═════ Quoted passage
In 2007, MoveOn received bipartisan criticism for running a print ad in The New York Times that questioned the personal integrity of General David Petraeus, with headlines such as "General Petraeus or General Betray Us?" and "Cooking the Books for the White House". On September 20, 2007, the Senate passed an amendment by Republican John Cornyn of Texas designed to "strongly condemn personal attacks on the honor and integrity of General Petraeus". All 49 Republican senators, as well as 22 Democratic senators, voted in support. The House passed a similar resolution by a 341–79 vote on September 26, 2007.

On September 20, 2007, The Washington Post stated: "Democrats blamed the group Moveon.org for giving moderate Republicans a ready excuse for staying with Bush and for giving Bush and his supporters a way to divert attention away from the war."

The New York Times public editor Clark Hoyt later stated in an op-ed that MoveOn was mistakenly charged US$77,000 less for the ad than it should have been under Times policies, and MoveOn announced that it would pay The New York Times the difference in price.
══════════
■ Task to carry out
Copy the passage on the MoveOn ad word for word, starting at "In 2007, MoveOn" and ending at "September 26, 2007.". The data after the passage on the MoveOn ad is not needed for anything here.
═════ Given information
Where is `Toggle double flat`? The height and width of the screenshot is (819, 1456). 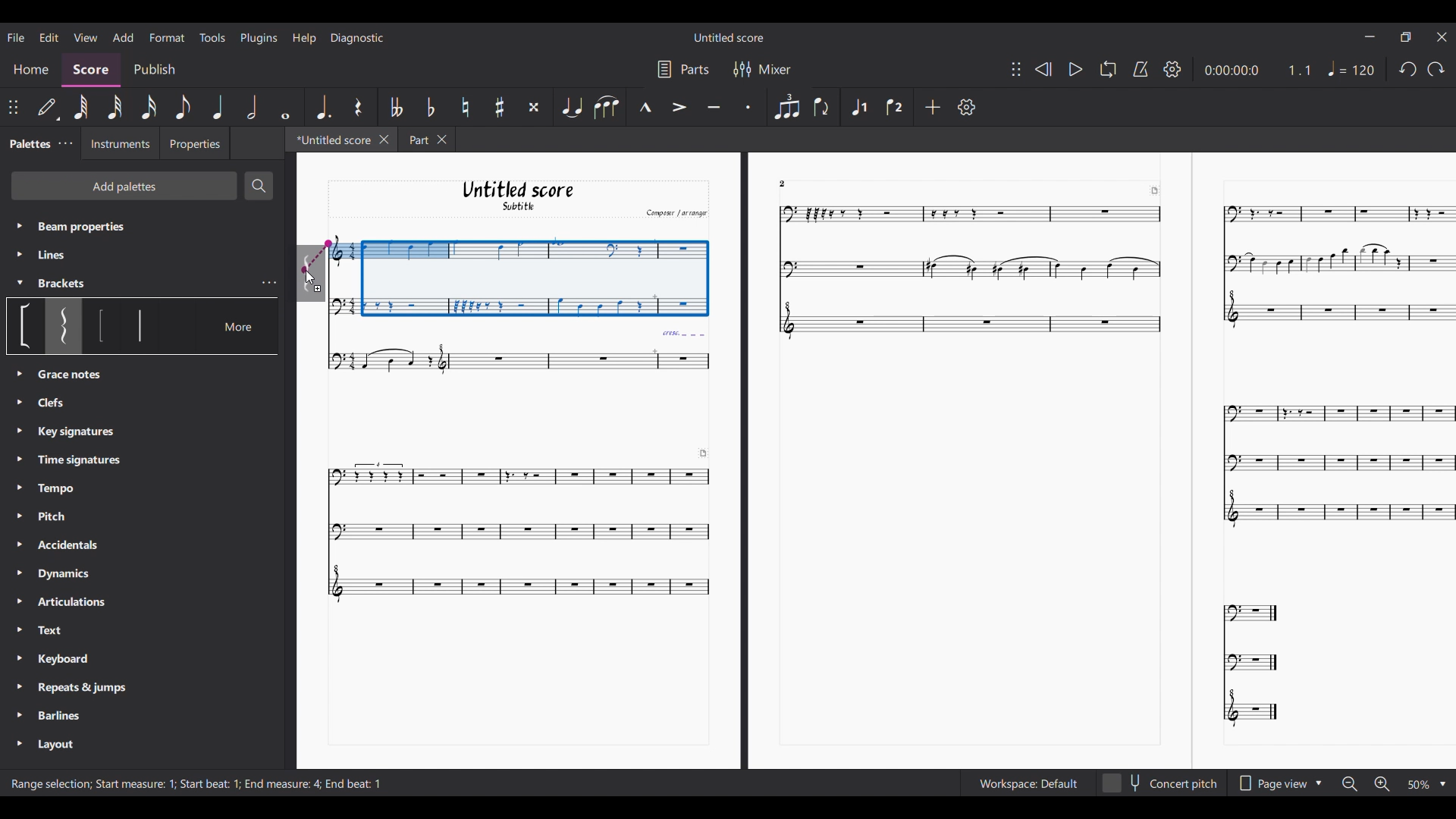
Toggle double flat is located at coordinates (396, 106).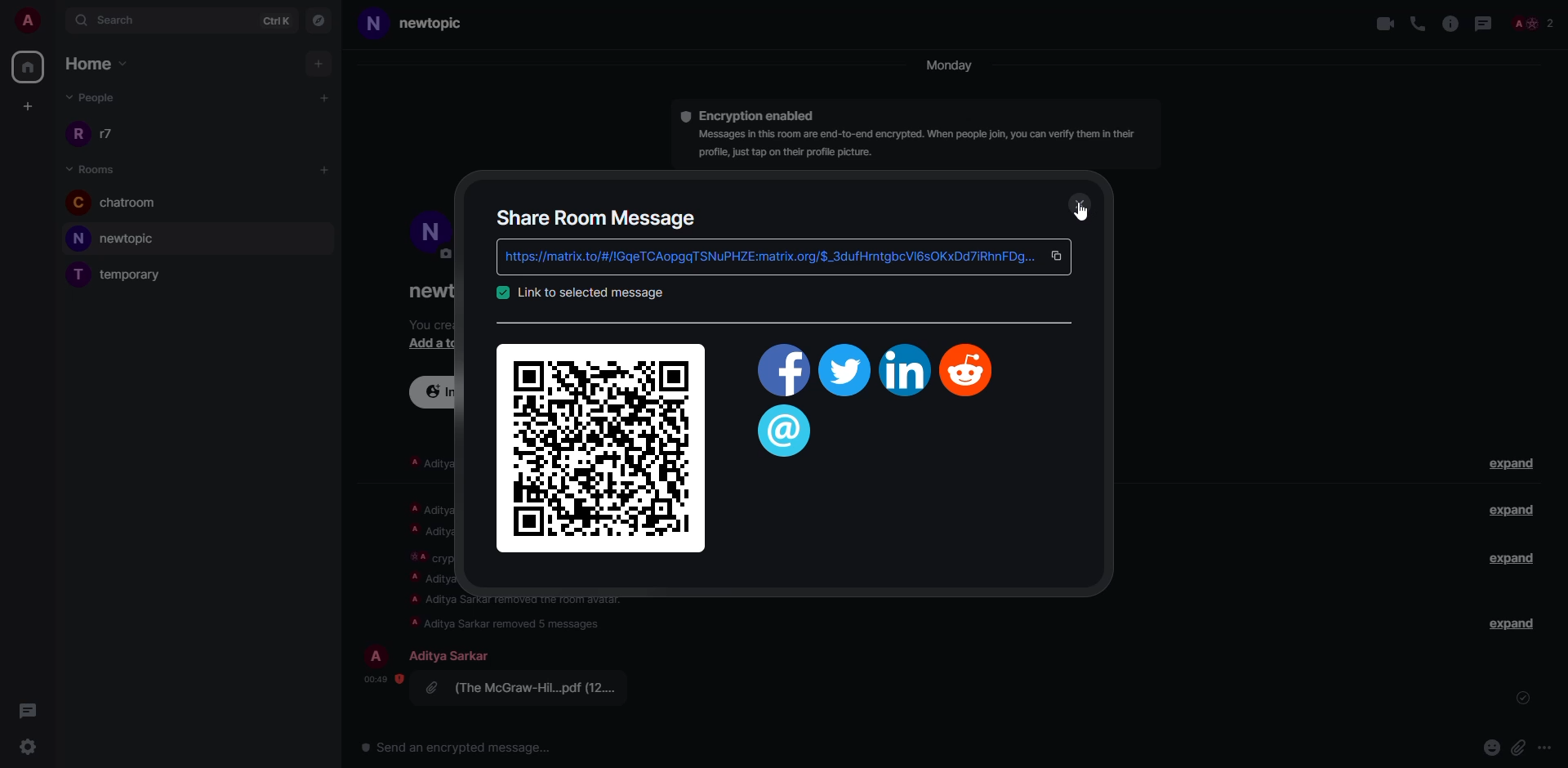 The height and width of the screenshot is (768, 1568). I want to click on video call, so click(1382, 22).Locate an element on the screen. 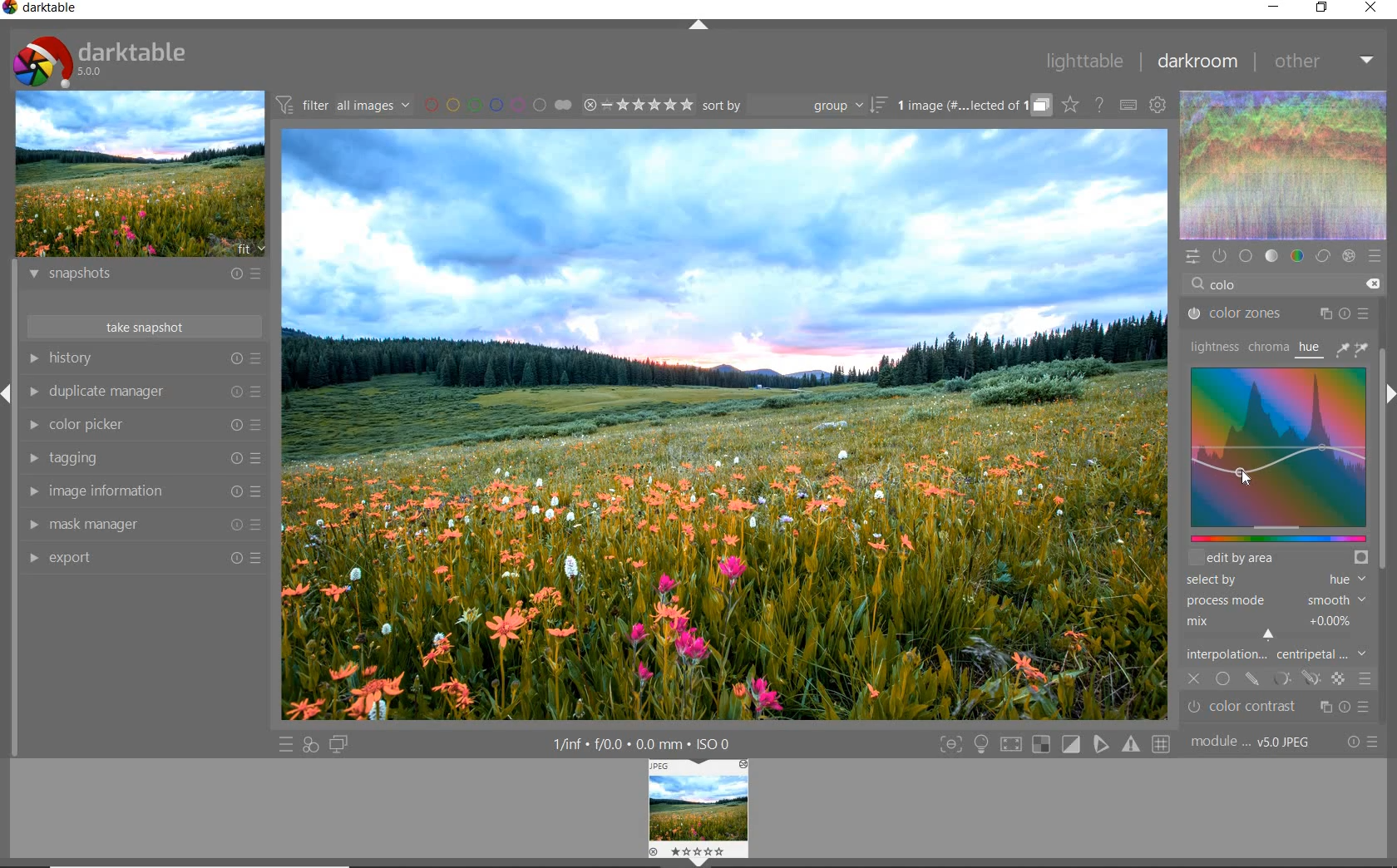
══════════
■ The response
In 2007, MoveOn received bipartisan criticism for running a print ad in The New York Times that questioned the personal integrity of General David Petraeus, with headlines such as "General Petraeus or General Betray Us?" and "Cooking the Books for the White House". On September 20, 2007, the Senate passed an amendment by Republican John Cornyn of Texas designed to "strongly condemn personal attacks on the honor and integrity of General Petraeus". All 49 Republican senators, as well as 22 Democratic senators, voted in support. The House passed a similar resolution by a 341–79 vote on September 26, 2007.